Why Ireland is the world's new surfing hotspot
In Ireland, an unlikely surf revolution is taking place, with more and more wave riders from across the globe converging on its wild beaches. Words and photography Ronan O’Connell
They roll in from the depths of the Atlantic Ocean, moving in packs and growing by the second before cresting and exploding onto reefs along Ireland’s west and south coasts.
These powerful waves went unnoticed by anyone for centuries bar local farmers and hardy fishermen.
But over the past decade they have begun to attract surfers from all over the world.
The backdrop to some of Ireland’s hottest surfing spots could scarcely be more serene – green fields demarcated by ancient stone walls and populated by sheep or majestic wild horses.
It is the opportunity to combine such authentic Irish scenery with the adventurous watersport that has fostered a somewhat unlikely surf revolution in a country known for its often cold and wet weather.
Ironically, it is Ireland’s exposure to storms, due to its isolation on the western rim of Europe, that earns it heavy ocean swells.
Where just 20 years ago, Ireland was virtually unknown as a surfing destination, it has become a burgeoning market for surf tourism, according to members of the local scene.
Learn from a master
Surf schools line the streets of Ireland’s main surfing towns – Tramore on the south coast, Lahinch in the country’s south-west, and Bundoran, Strandhill and Easkey in the north-west.
Stuart Green, who surfed for Great Britain in the 1980s, left England behind and moved to Lahinch because of his love of the waves here in picturesque County Clare.
For 14 years he has run the Green Room, one of the main surf shops and hire businesses in Lahinch, a small town that is strategically located not just for attracting swell but also because it’s only eight kilometres from one of Ireland’s biggest tourist attractions, the Cliffs of Moher.
Green says the global financial crisis, which crippled Ireland’s economy, badly affected the surf scene as many young people left the country to work in Australia and the United States.
Coincidentally, it was visitors from those two countries in particular who started to fill the breach, as Ireland took off as a surf tourism destination. He says Lahinch, which triples in population during the summertime, is now home to many foreign surfers who visited Ireland to explore its beaches and decided not to leave.
“It’s created quite a tight-knit surf scene in places like Lahinch and Bundoran, filled with many locals and people from overseas,” Green explains. “It is a very welcoming scene – Ireland’s known for being such a friendly place – and you’ve got to think that’s helped it to become more and more popular with surf tourists.”
These sentiments ring true for 37-year-old novice surfer Louisa Tew, from County Kildare. She says she has been delighted with the warm reception she’s received from the surfing communities in Lahinch and Bundoran.
In some of the world’s most famous surf destinations, the likes of Australia and Hawai‘i, locals sometimes get a little annoyed by crowds out in the surf and are not always known for opening their arms to new faces.
But that isn’t so in Ireland, where surfers are far less territorial, despite a major increase in human traffic at the main spots.
Dublin surfer Conn Maguire, 25, has been surfing since he was 13 years old and says he has noticed a major surge in the popularity of the sport. According to Maguire, even at the less famous beaches near Dublin there are often large crowds out in the waves when the swell is high.
And increasingly he is noticing foreign accents in the water.
It is something Cathal ‘Ben’ Bennett, owner of Ben’s Surf Clinic in Lahinch, has also noticed. He says surfers come to Ireland not just from more traditional surfing countries, but also places like Germany, the Czech Republic, New Zealand and England.
Many of these tourists end up staying at the myriad bed-and-breakfast establishments which have sprung up in Ireland’s surf towns, getting to know local families and meeting other surfers in the cosy surrounds.

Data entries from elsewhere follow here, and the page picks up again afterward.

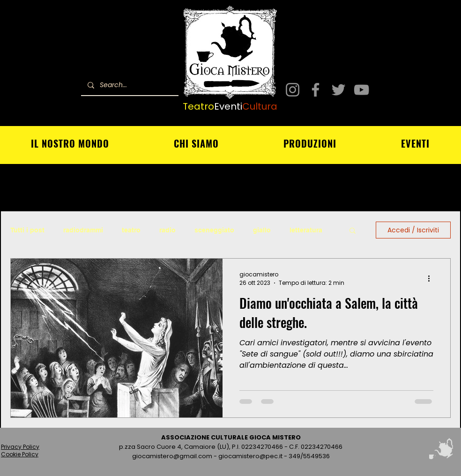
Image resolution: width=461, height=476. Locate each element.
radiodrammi (83, 230)
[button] (352, 231)
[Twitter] (338, 89)
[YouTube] (361, 89)
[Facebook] (315, 89)
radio (167, 230)
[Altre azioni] (432, 279)
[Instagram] (292, 89)
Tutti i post (27, 230)
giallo (262, 230)
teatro (131, 230)
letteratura (306, 230)
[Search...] (129, 85)
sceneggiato (214, 230)
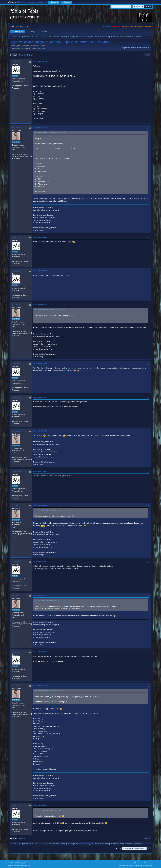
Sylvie (90, 37)
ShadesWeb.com (25, 865)
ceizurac (15, 128)
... (31, 55)
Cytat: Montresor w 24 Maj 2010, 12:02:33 (51, 133)
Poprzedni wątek (129, 48)
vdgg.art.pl (116, 26)
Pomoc (131, 863)
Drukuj (147, 55)
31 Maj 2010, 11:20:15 (40, 685)
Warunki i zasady (140, 863)
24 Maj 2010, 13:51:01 (40, 237)
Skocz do (118, 848)
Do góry (13, 838)
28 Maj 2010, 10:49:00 (40, 471)
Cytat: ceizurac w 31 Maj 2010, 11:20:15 (50, 810)
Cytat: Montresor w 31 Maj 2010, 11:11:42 (51, 691)
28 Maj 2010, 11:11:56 (40, 562)
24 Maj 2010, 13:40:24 (40, 128)
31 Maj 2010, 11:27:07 (40, 805)
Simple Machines (25, 863)
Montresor (16, 61)
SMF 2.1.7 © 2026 (13, 863)
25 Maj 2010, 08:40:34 (40, 305)
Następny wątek (144, 48)
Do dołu (13, 55)
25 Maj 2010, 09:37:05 (40, 364)
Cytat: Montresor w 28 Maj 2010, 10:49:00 (51, 510)
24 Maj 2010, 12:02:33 (40, 61)
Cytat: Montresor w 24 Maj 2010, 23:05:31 (51, 310)
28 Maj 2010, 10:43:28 (40, 431)
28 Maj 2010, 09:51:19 (40, 397)
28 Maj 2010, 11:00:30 (40, 505)
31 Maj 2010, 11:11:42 (40, 652)
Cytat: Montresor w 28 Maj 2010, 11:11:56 (51, 600)
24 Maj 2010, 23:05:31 (40, 271)
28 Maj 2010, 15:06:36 (40, 595)
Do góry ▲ (150, 863)
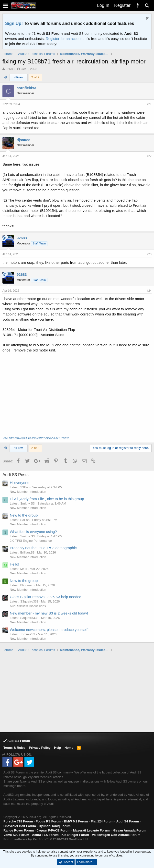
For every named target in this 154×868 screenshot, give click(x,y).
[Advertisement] (78, 692)
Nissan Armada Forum (129, 830)
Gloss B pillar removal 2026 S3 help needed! (46, 597)
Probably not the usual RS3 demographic (43, 548)
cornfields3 (26, 88)
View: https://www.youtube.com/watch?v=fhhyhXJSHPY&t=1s (36, 438)
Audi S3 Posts (15, 475)
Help (57, 747)
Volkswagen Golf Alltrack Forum (116, 835)
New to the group (24, 515)
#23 (149, 254)
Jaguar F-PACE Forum (53, 830)
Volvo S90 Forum (16, 835)
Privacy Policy (40, 747)
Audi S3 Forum (16, 741)
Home (69, 747)
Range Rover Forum (18, 830)
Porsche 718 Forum (18, 821)
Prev (18, 77)
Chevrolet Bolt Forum (20, 826)
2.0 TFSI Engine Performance (31, 540)
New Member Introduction (28, 492)
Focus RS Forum (48, 821)
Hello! (14, 564)
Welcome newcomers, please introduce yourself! (49, 629)
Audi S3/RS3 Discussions (28, 606)
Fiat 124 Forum (102, 821)
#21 (149, 104)
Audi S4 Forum (127, 821)
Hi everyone (20, 483)
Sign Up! (14, 24)
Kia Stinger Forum (75, 835)
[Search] (147, 5)
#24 (149, 291)
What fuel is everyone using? (33, 531)
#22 (149, 156)
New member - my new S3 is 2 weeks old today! (49, 613)
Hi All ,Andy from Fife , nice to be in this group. (47, 499)
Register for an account (65, 38)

Another burgeoning industry in these parts is surf rental; visitors can rent boards and thick wetsuits – crucial in the frigid Irish waters – from a host of shops.
a good craic.
By night, the lively pubs in Lahinch, Bundoran, Easkey and Tramore are filled with conversations of the day’s best waves and the next big swell.
American Shawn Hickey, a surfer for 30 years, says it was this thriving social side to Ireland’s surf scene that sets it apart from other spots around the world.
The 45-year-old from Santa Cruz in California rode Ireland’s waves for the first time last year and immediately started planning to return for a bigger trip with his friends.
“There’s great surf, friendly locals and the ability to combine sightseeing and other tourism with a wave search,” he explains enthusiastically.
“I think a trip travelling to the different regions [of Ireland] and exploring the abundant tourist attractions, as well as the many different surf spots is amazing,” he continues.
“It’s great to end up in towns where people are instantly friendly and welcoming, and Ireland really shines in this regard both in the water and in the towns – especially in the pubs. It’s pretty much the perfect place for a surf trip.”